» **About this exercise**:
An exact transcription is needed, starting at the line containing "This screenshot has width=1186, height=425." and running through the last line of the records, with every picture left out.

» **The records**:

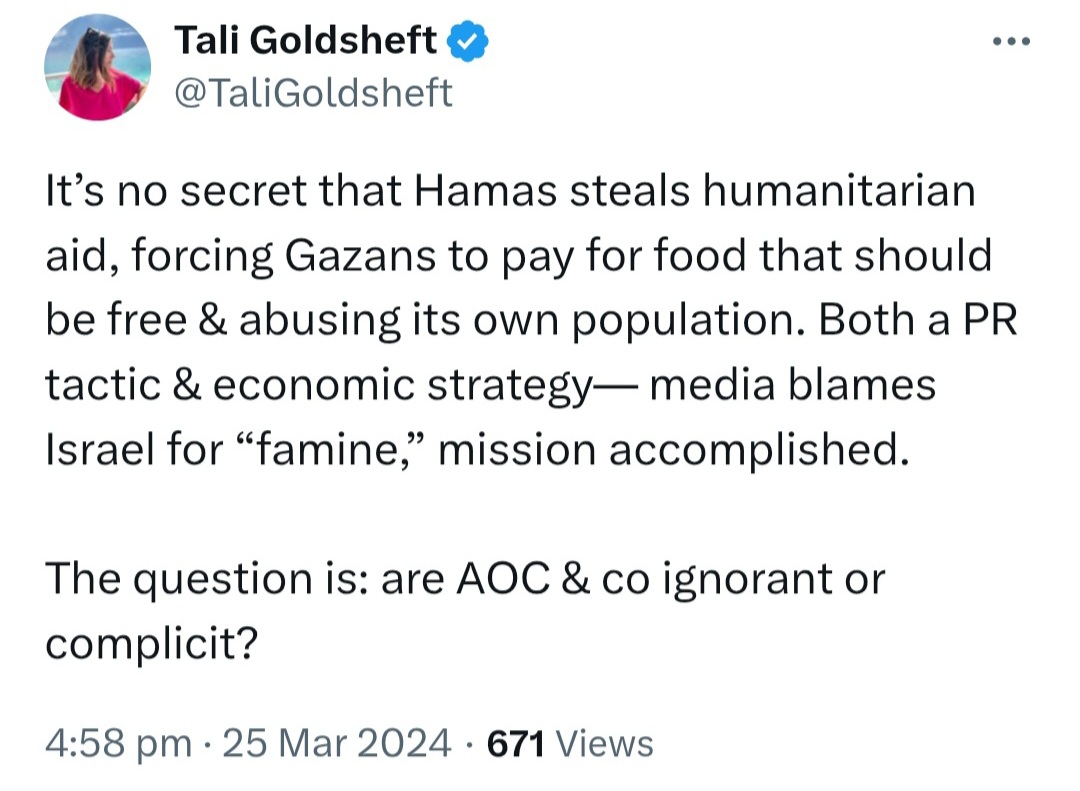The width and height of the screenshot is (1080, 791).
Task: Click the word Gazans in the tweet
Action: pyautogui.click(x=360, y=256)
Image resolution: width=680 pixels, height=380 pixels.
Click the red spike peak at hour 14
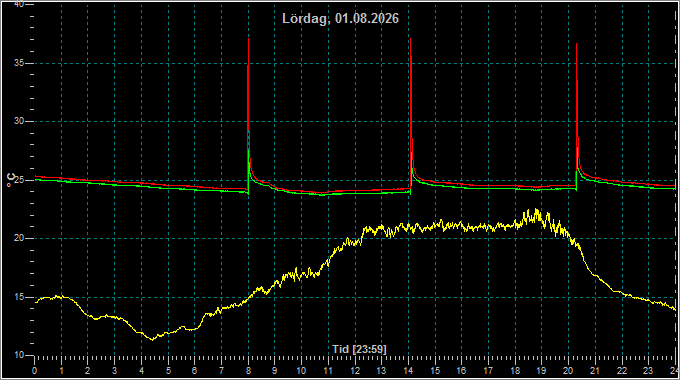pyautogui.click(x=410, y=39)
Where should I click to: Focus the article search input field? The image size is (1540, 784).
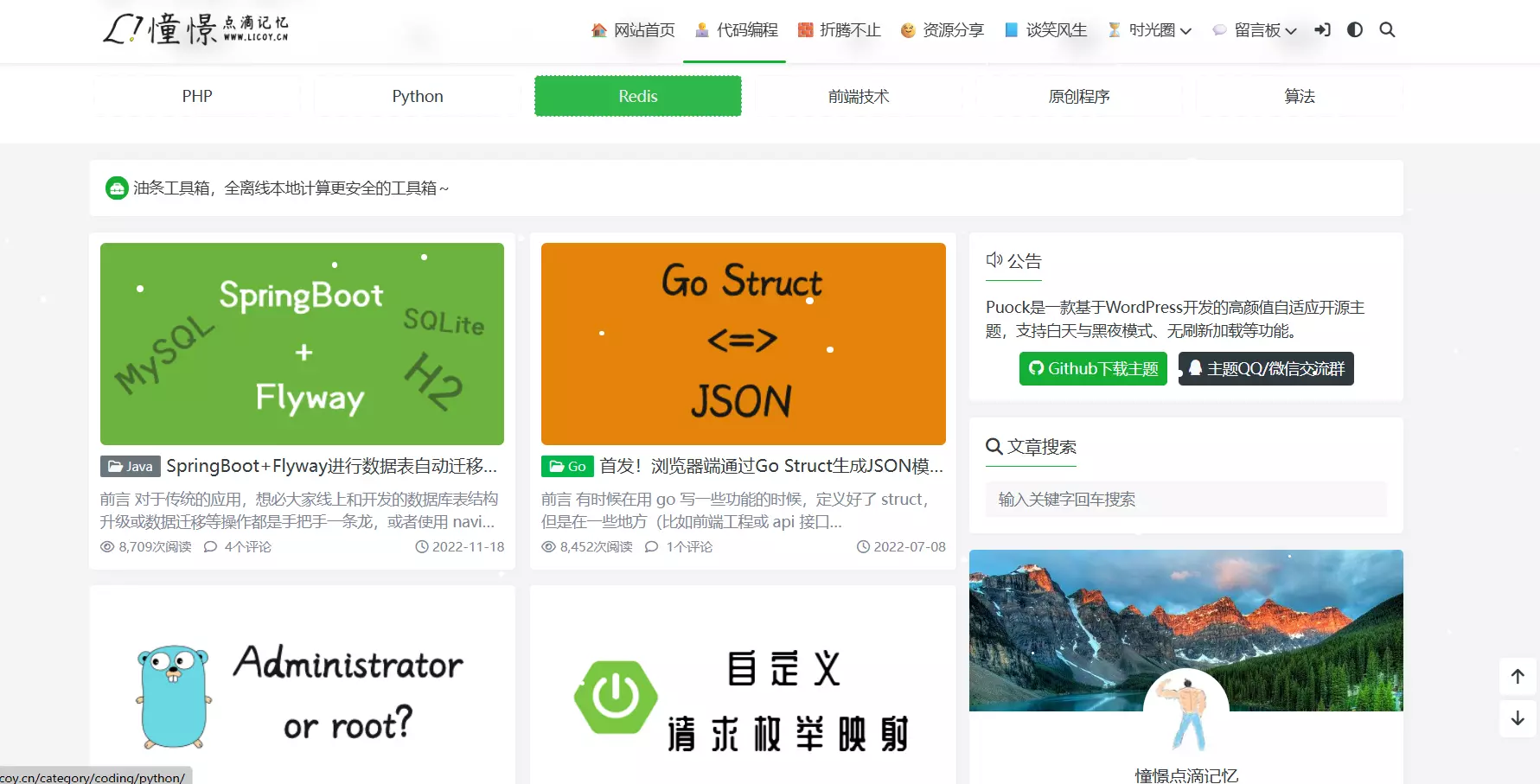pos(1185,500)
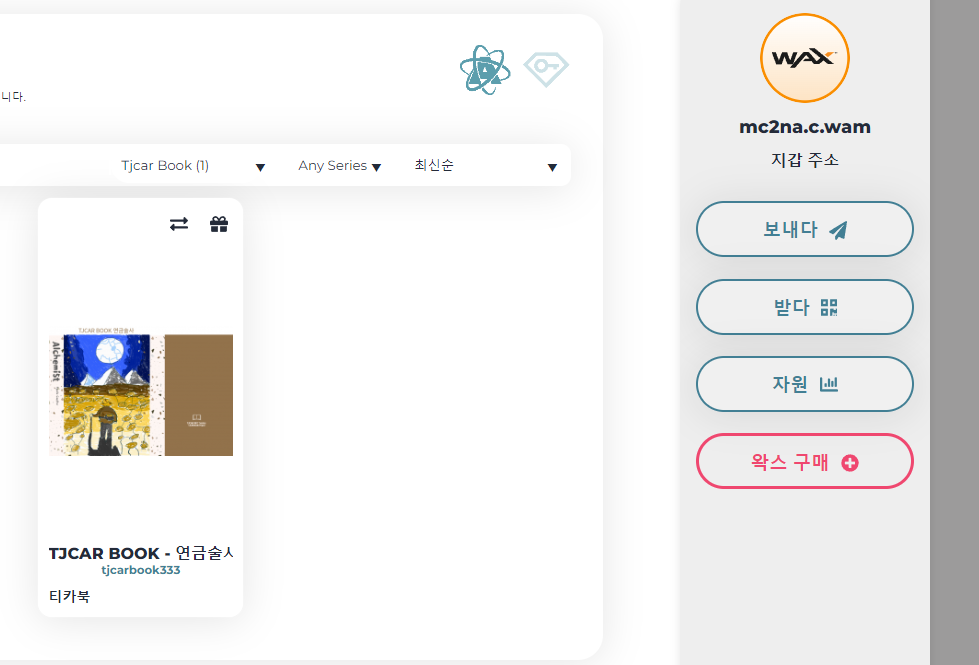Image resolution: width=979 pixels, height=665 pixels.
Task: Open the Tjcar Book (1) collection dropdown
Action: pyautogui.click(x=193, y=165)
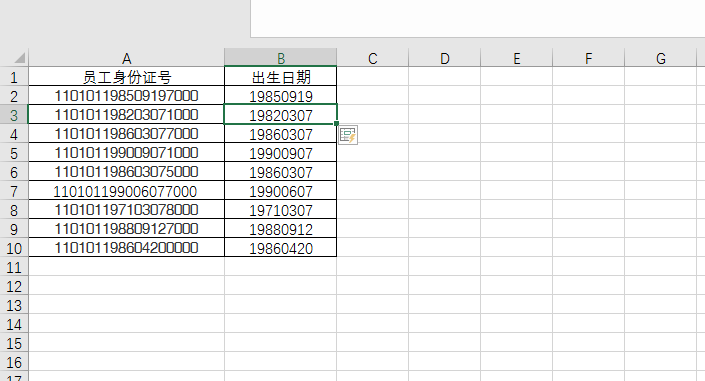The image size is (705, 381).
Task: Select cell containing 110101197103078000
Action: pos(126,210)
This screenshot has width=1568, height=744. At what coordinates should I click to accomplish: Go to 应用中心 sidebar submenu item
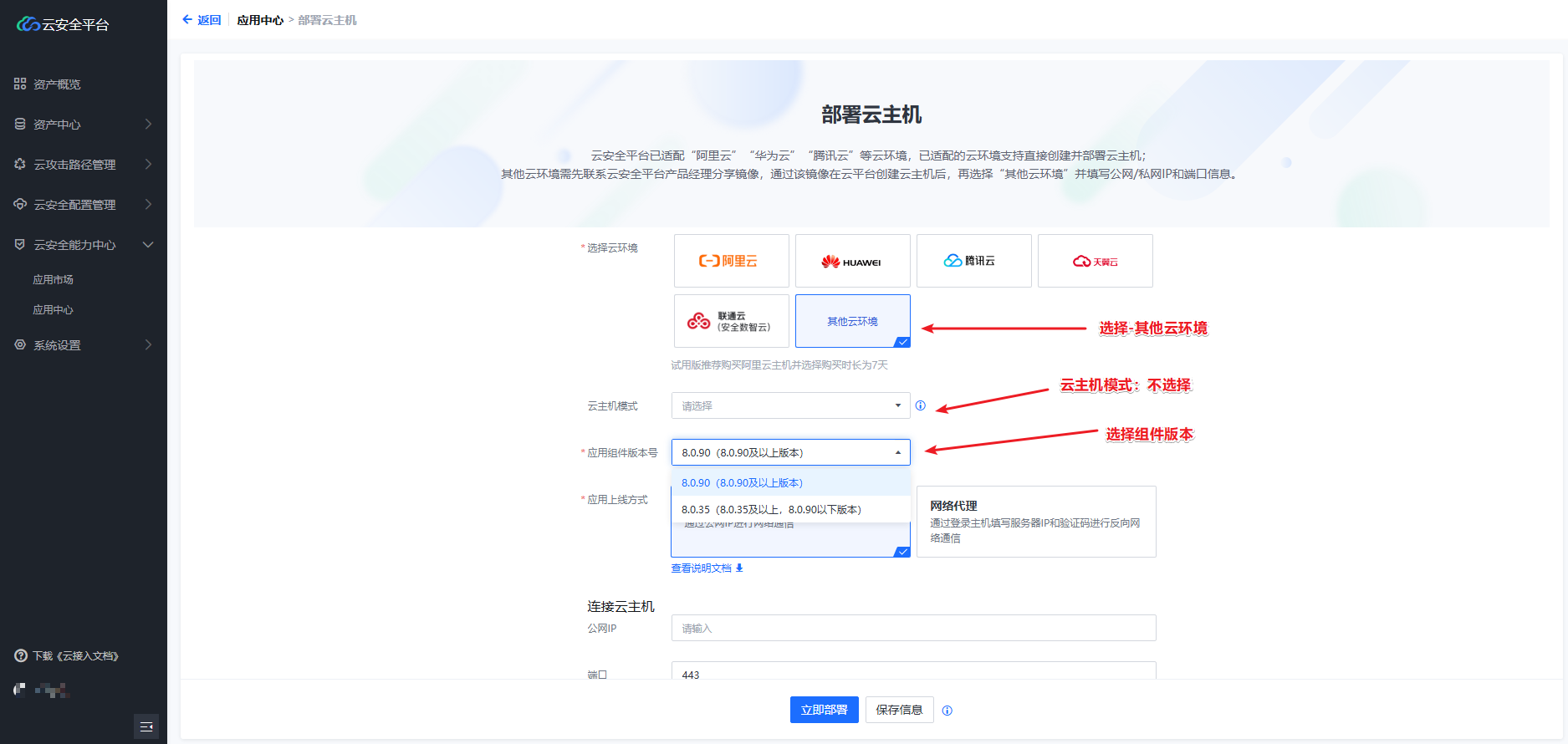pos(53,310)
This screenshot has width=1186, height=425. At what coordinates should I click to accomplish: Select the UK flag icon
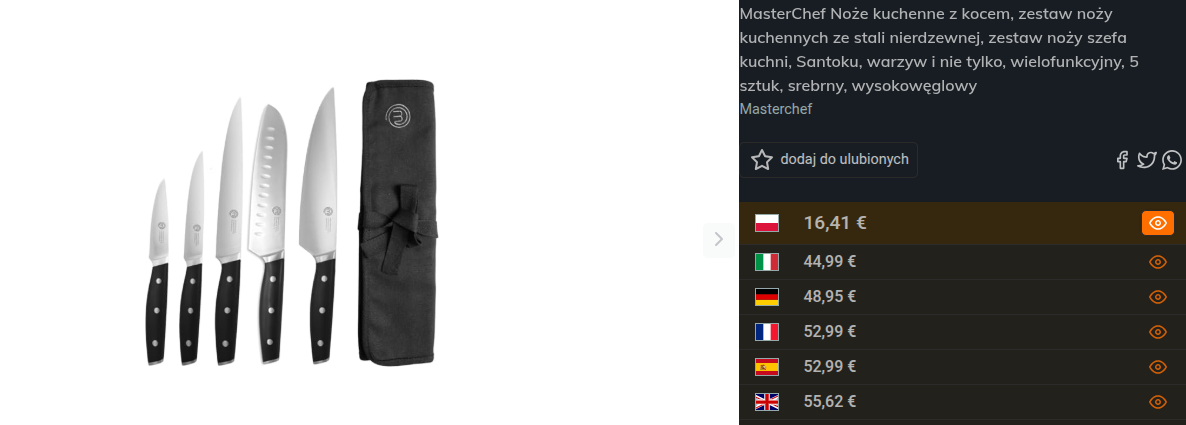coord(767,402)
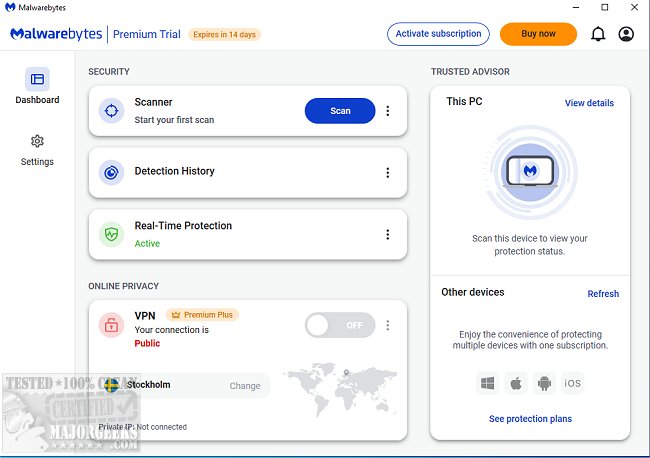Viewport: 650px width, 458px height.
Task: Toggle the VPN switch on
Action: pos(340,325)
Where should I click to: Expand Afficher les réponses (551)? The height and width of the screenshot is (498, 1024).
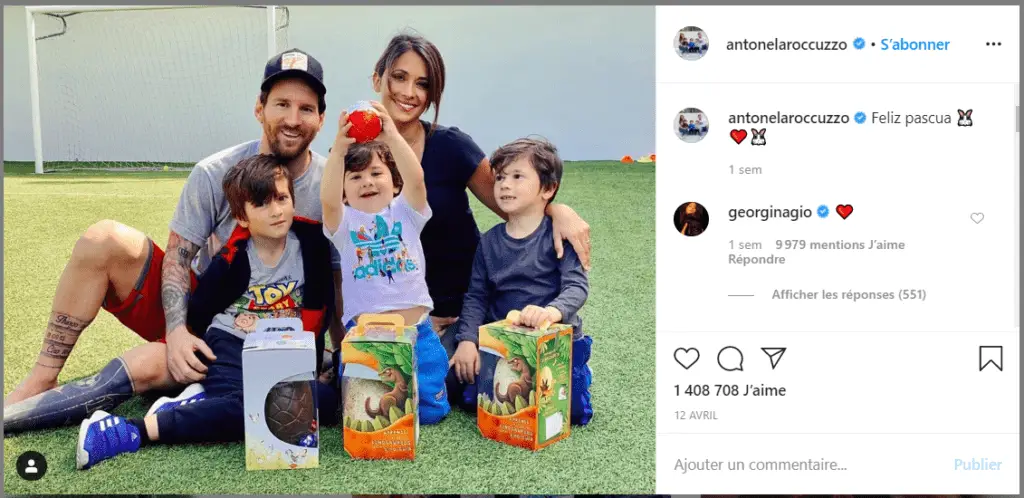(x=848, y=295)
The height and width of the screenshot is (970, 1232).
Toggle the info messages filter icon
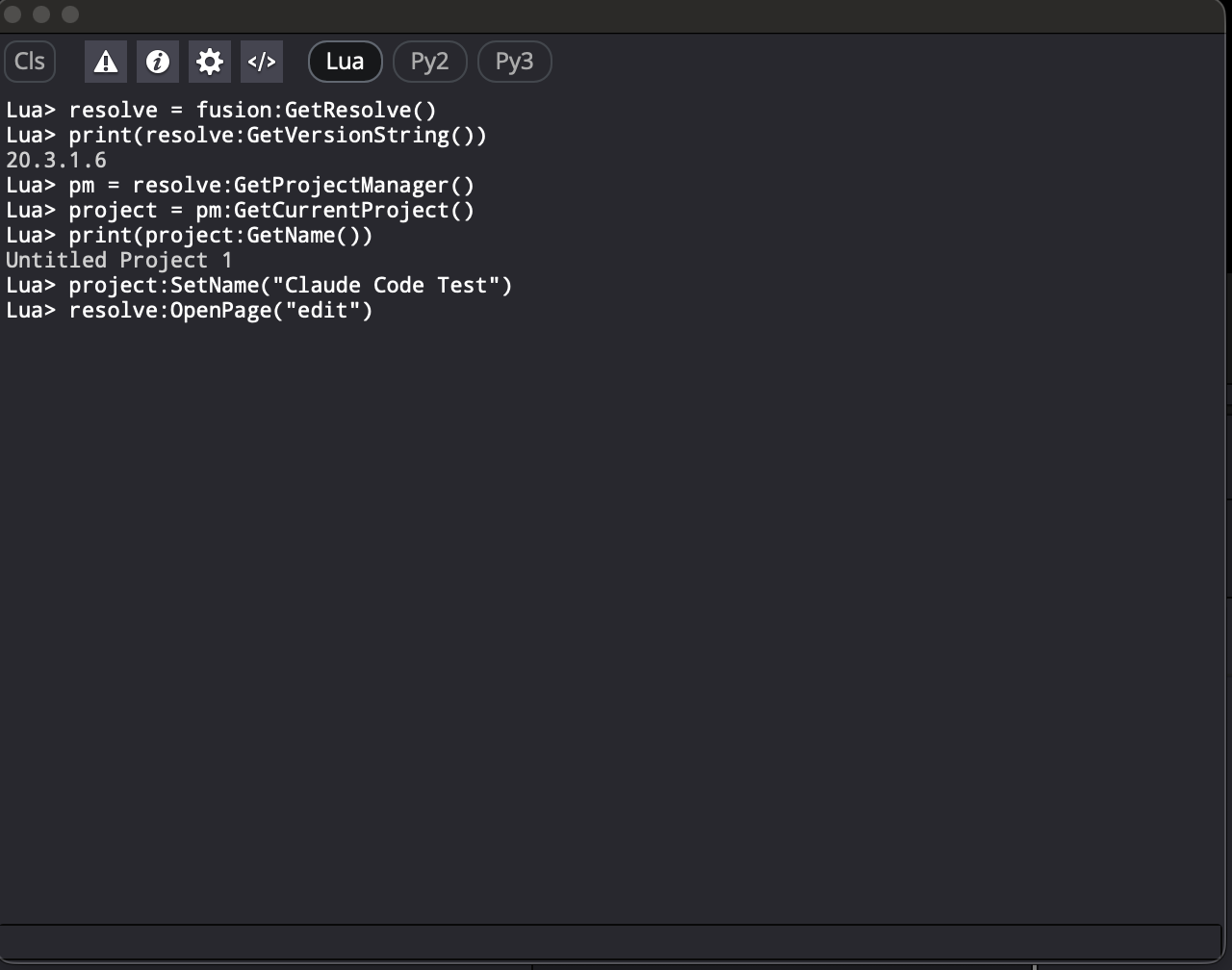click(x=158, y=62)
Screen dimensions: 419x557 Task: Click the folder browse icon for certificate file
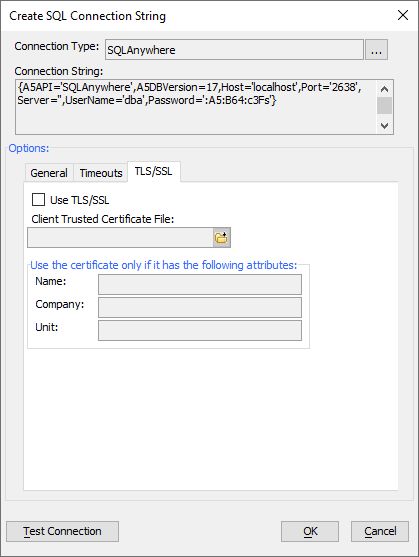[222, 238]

» **Solved exercise**:
This screenshot has width=1186, height=425. At what coordinates should I click to accomplish: Select the UK flag icon
coord(767,402)
Viewport: 650px width, 458px height.
Task: Toggle the VPN switch on
Action: pos(340,325)
Where should I click to: Expand Afficher les réponses (551)? The height and width of the screenshot is (498, 1024).
(x=848, y=295)
The height and width of the screenshot is (970, 1232).
Toggle the info messages filter icon
click(x=158, y=62)
Screen dimensions: 419x557 Task: Click the folder browse icon for certificate file
[222, 238]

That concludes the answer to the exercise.